In a first surgical step, adeno-associated based viral vectors (AAV) , kindly provided by the laboratory of Prof. V. Baekelandt and the viral vector core facility of the KU Leuven, were stereotaxically injected to allow the expression of the opsin mChR2 based on the alphaCaMKII promoter in the target structures (medial prefrontal cortex: AP 3.5–4.5, ML 0.5, DV 1.8–3.5; dorsal hippocampus: AP −3.5, ML 2, DV 1.5–2.5), by means of a glass micro-pipette controlled by a micro-injector. The small craniotomies were then filled with a biocompatible silicon based elastomer, and the skin sutured.

At least 2 weeks are required for obtaining sufficient opsin expression levels. After this time, the microdrive implantation was performed on rats anesthetized with isoflurane (4 % induction, 1.5–2 % maintenance) that have also received subcutaneous carprofen for pain management. Craniotomies and dura dissection were performed above the target structure. The microdrive was then positioned and anchored to the skull by means of bone screws and dental cement. During recovery from surgery, the tetrodes were slowly advanced towards their target structure.
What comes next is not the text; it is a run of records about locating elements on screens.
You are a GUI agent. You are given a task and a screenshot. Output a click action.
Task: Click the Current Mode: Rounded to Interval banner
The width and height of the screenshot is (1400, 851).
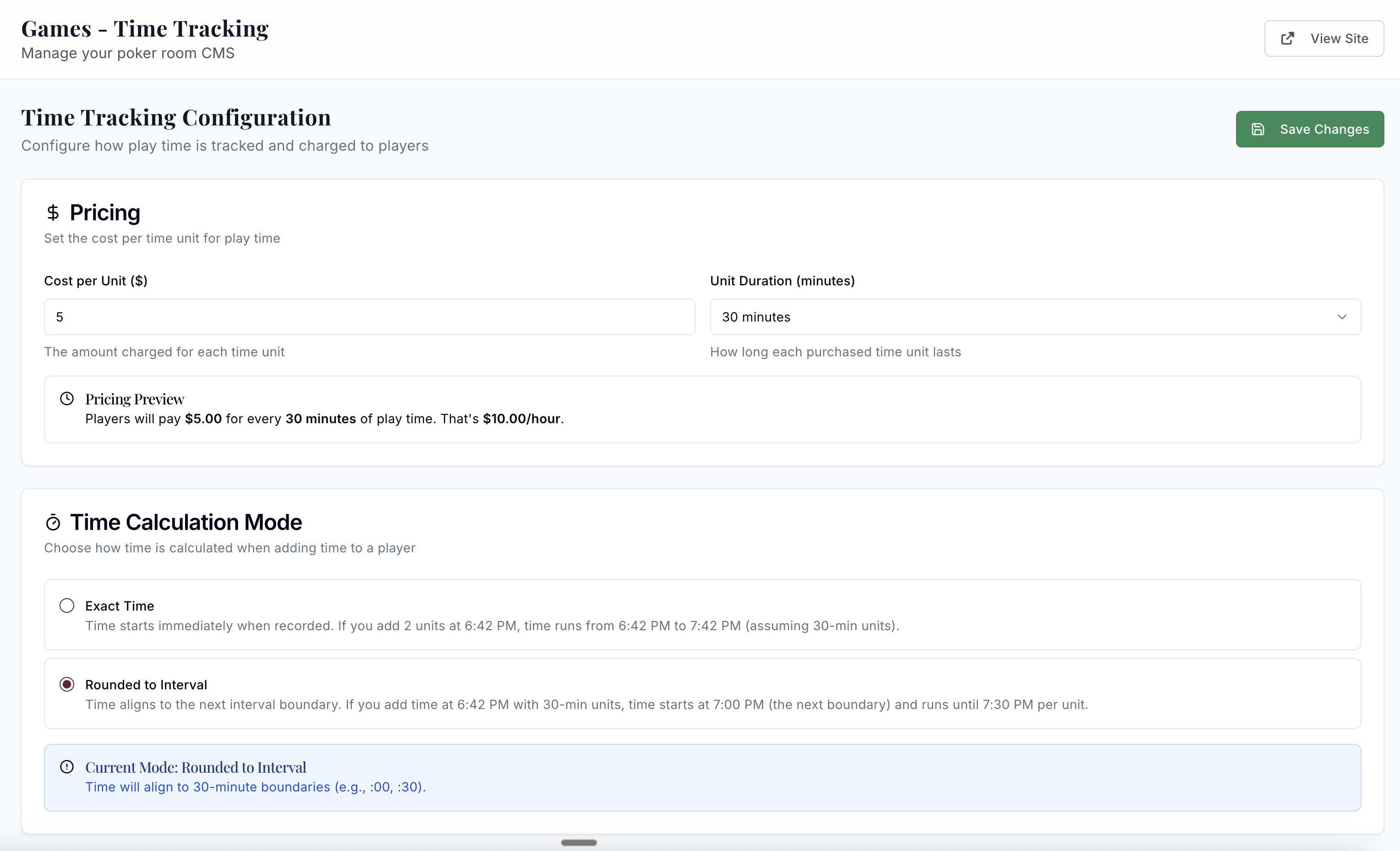click(702, 777)
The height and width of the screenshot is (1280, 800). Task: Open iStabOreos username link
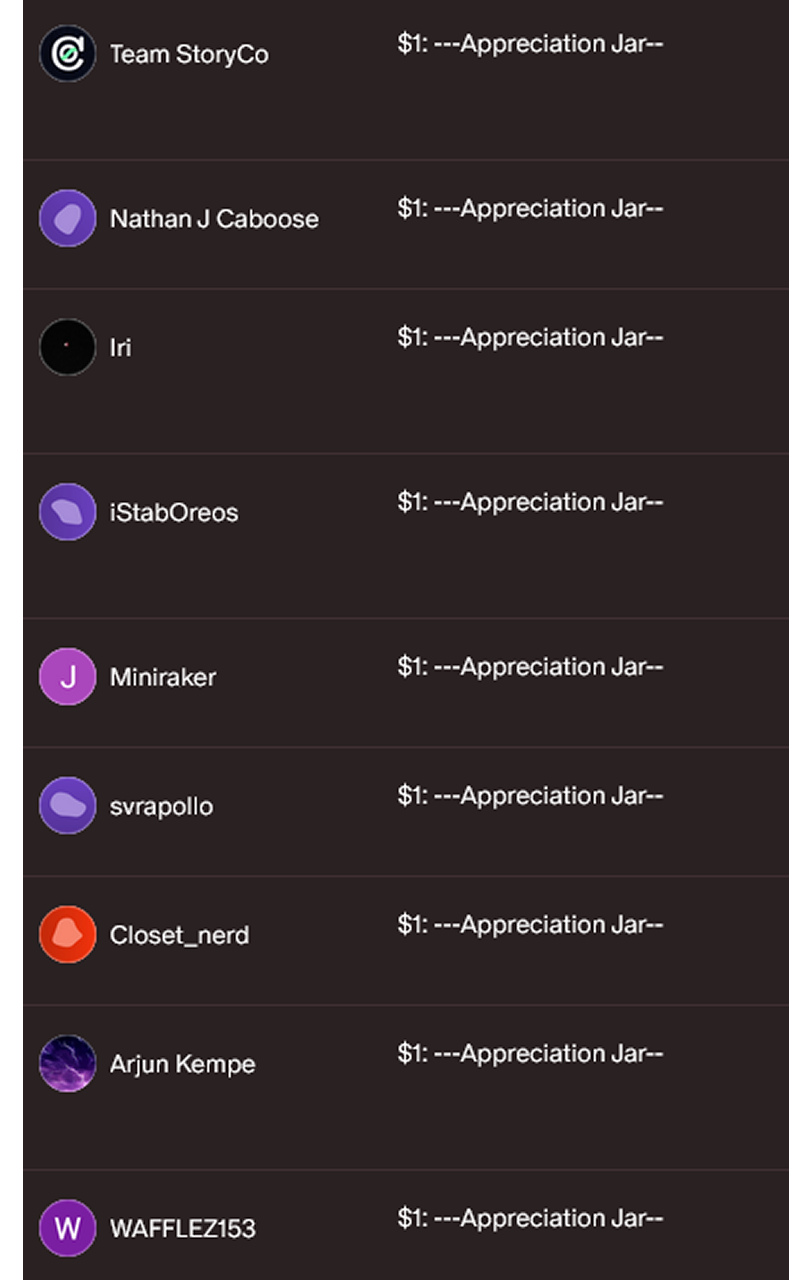click(x=174, y=513)
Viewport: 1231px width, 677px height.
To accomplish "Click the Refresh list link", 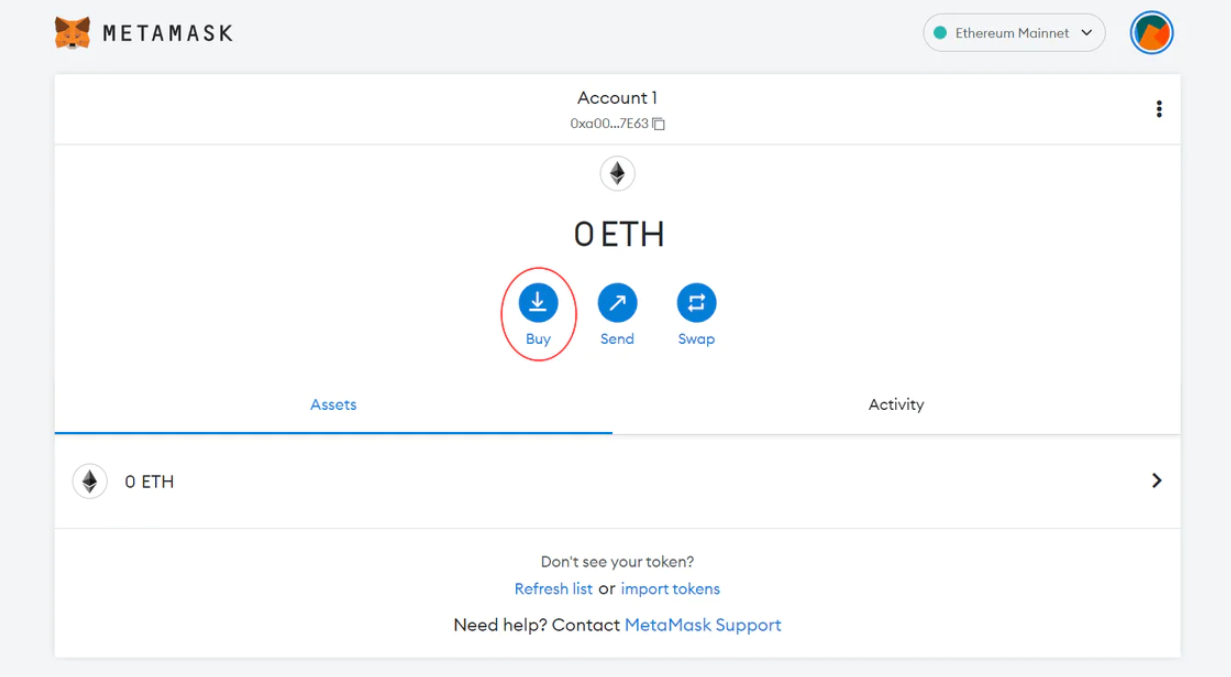I will click(x=553, y=589).
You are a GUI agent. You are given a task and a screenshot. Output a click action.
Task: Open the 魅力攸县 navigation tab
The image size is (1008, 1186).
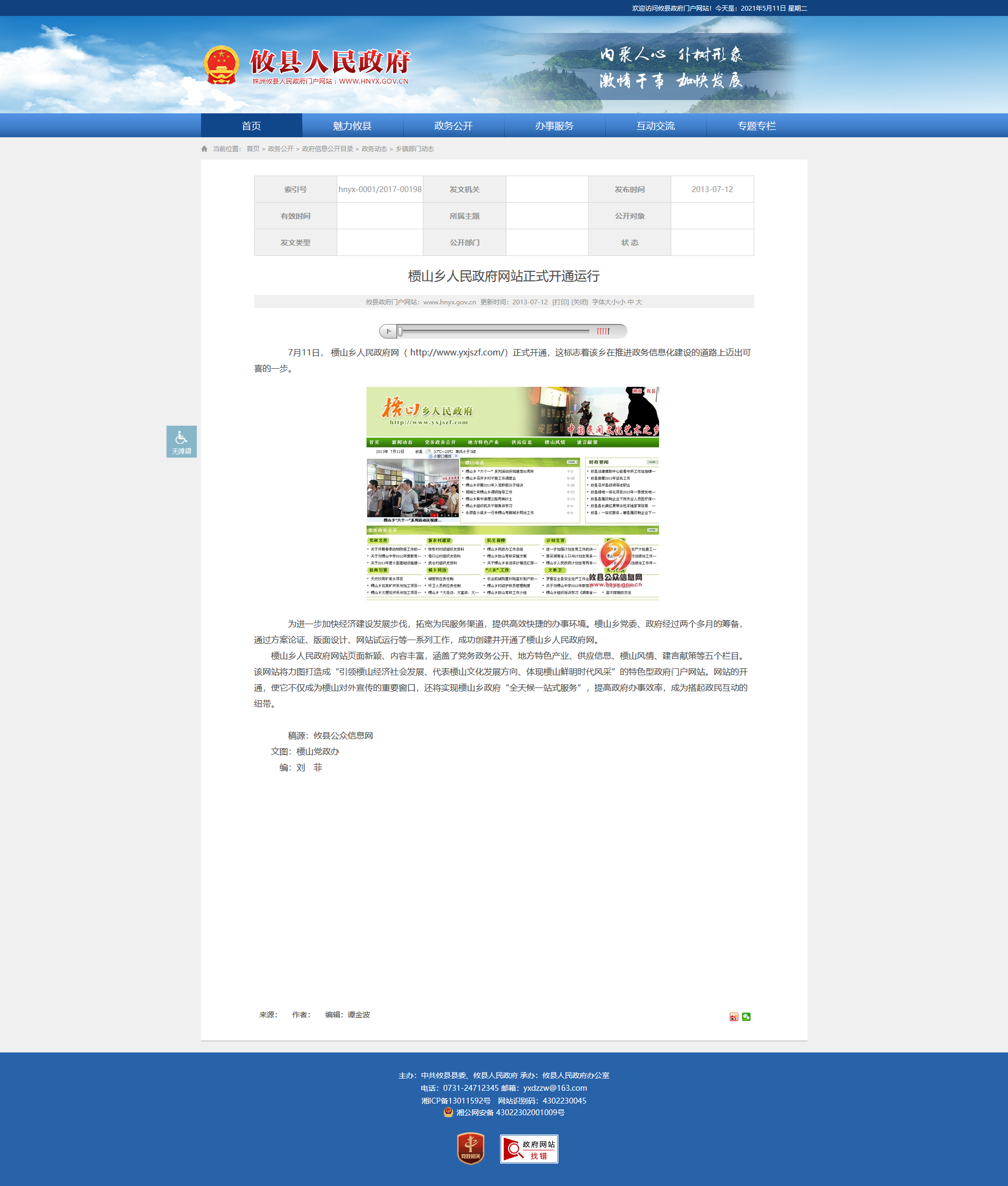pyautogui.click(x=352, y=126)
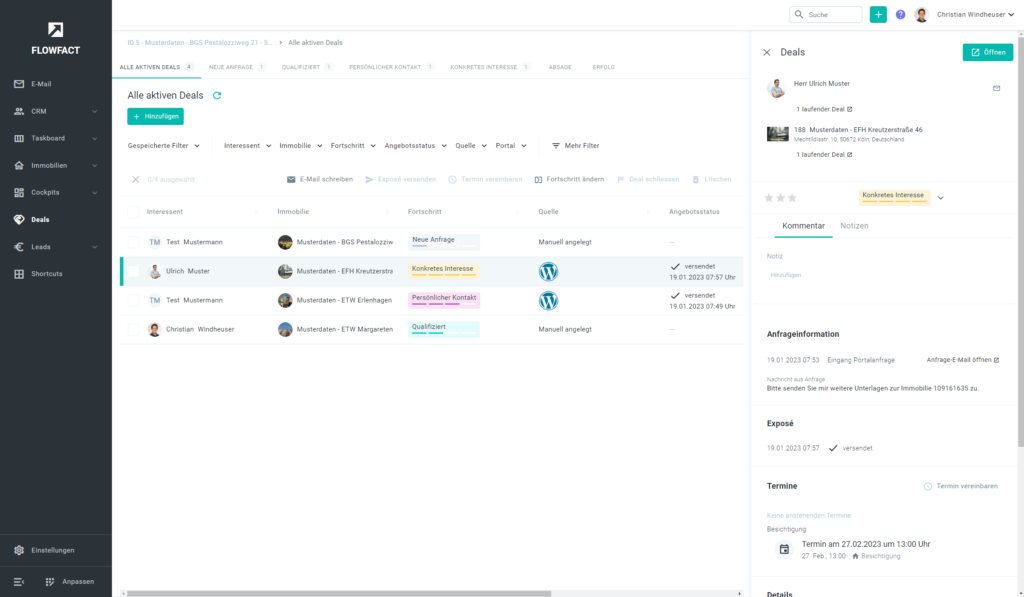Viewport: 1024px width, 597px height.
Task: Click the Suche search field
Action: 825,15
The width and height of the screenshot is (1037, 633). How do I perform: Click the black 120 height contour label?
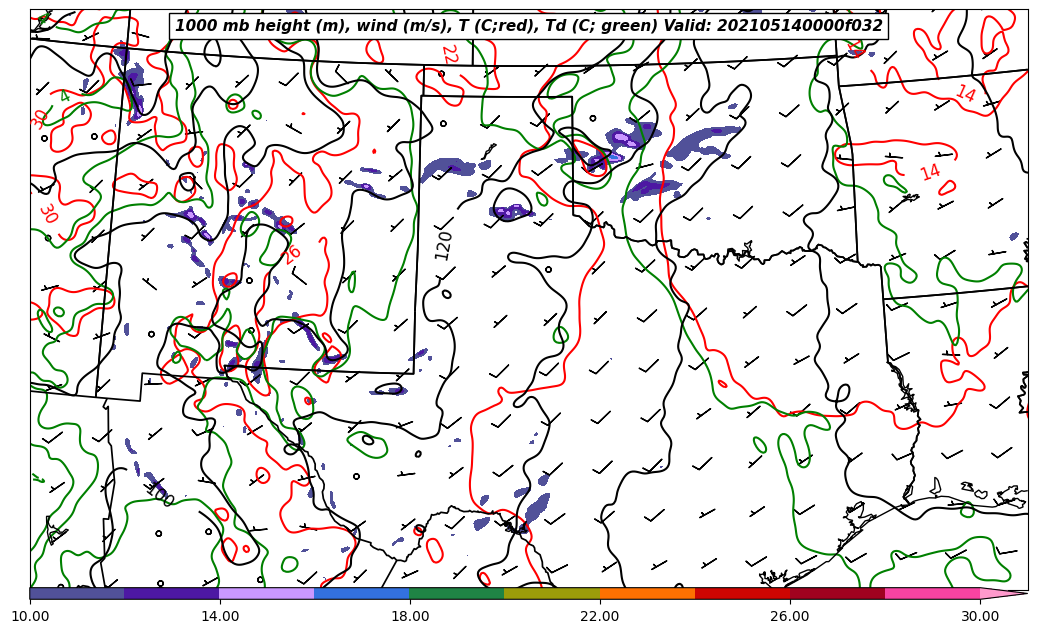444,245
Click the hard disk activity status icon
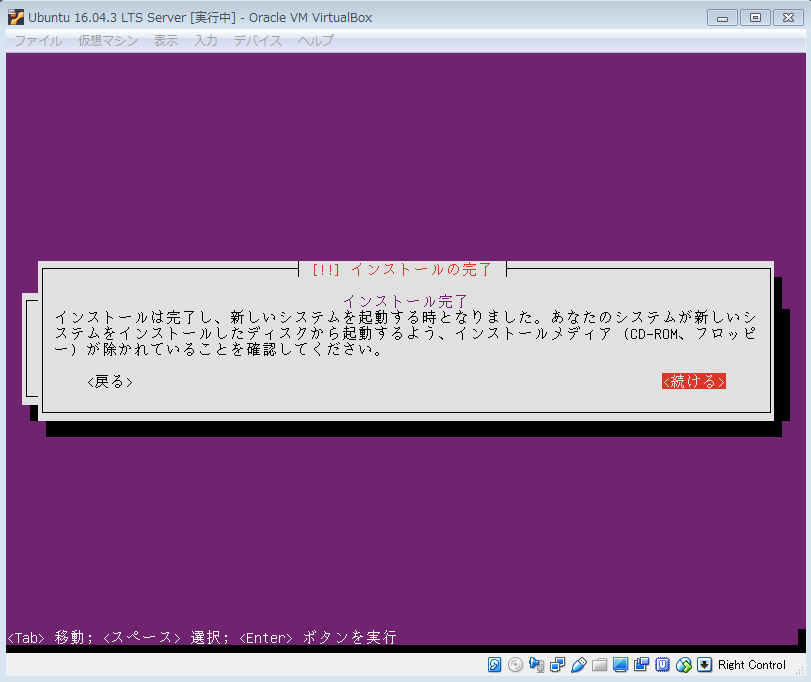Viewport: 811px width, 682px height. pyautogui.click(x=495, y=665)
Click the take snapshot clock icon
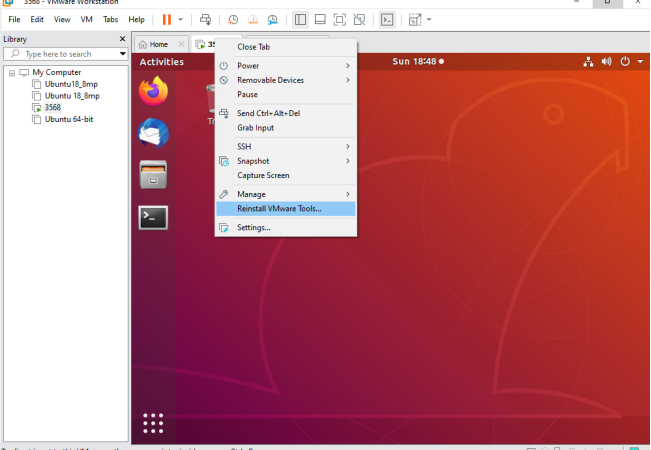This screenshot has height=450, width=651. tap(233, 19)
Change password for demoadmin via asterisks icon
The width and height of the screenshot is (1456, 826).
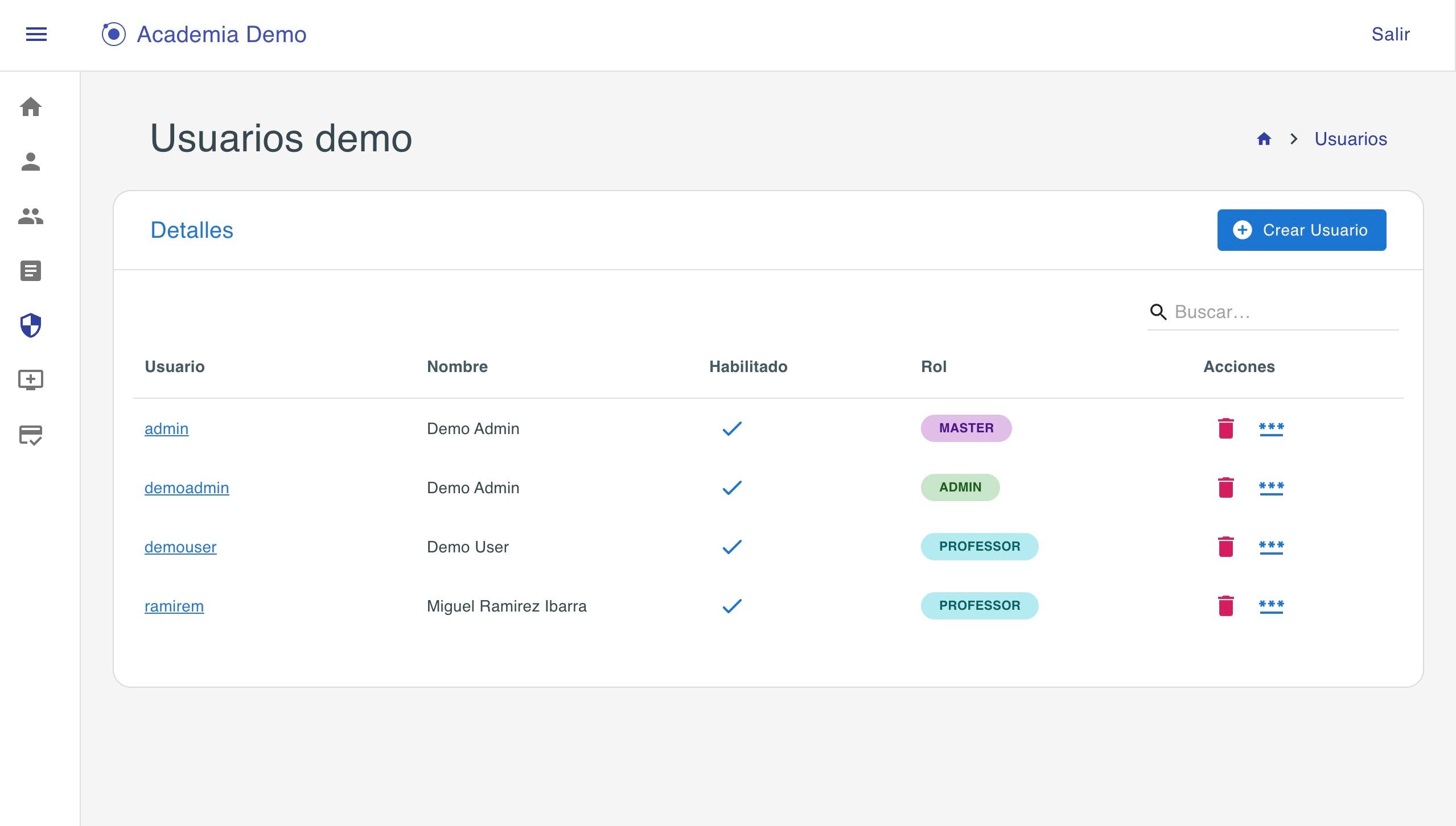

Local field potential markers, such as hippocampal sharp waves, cortical delta waves, and spindles were used in order to guide the positioning process. After the tetrodes reached the desired location, electrophysiological recording were performed using the system described above, during quiet wakefulness or sleep. Various stimulation protocols can be applied according to both open- and closed-loop protocols, depending on the experimental goals.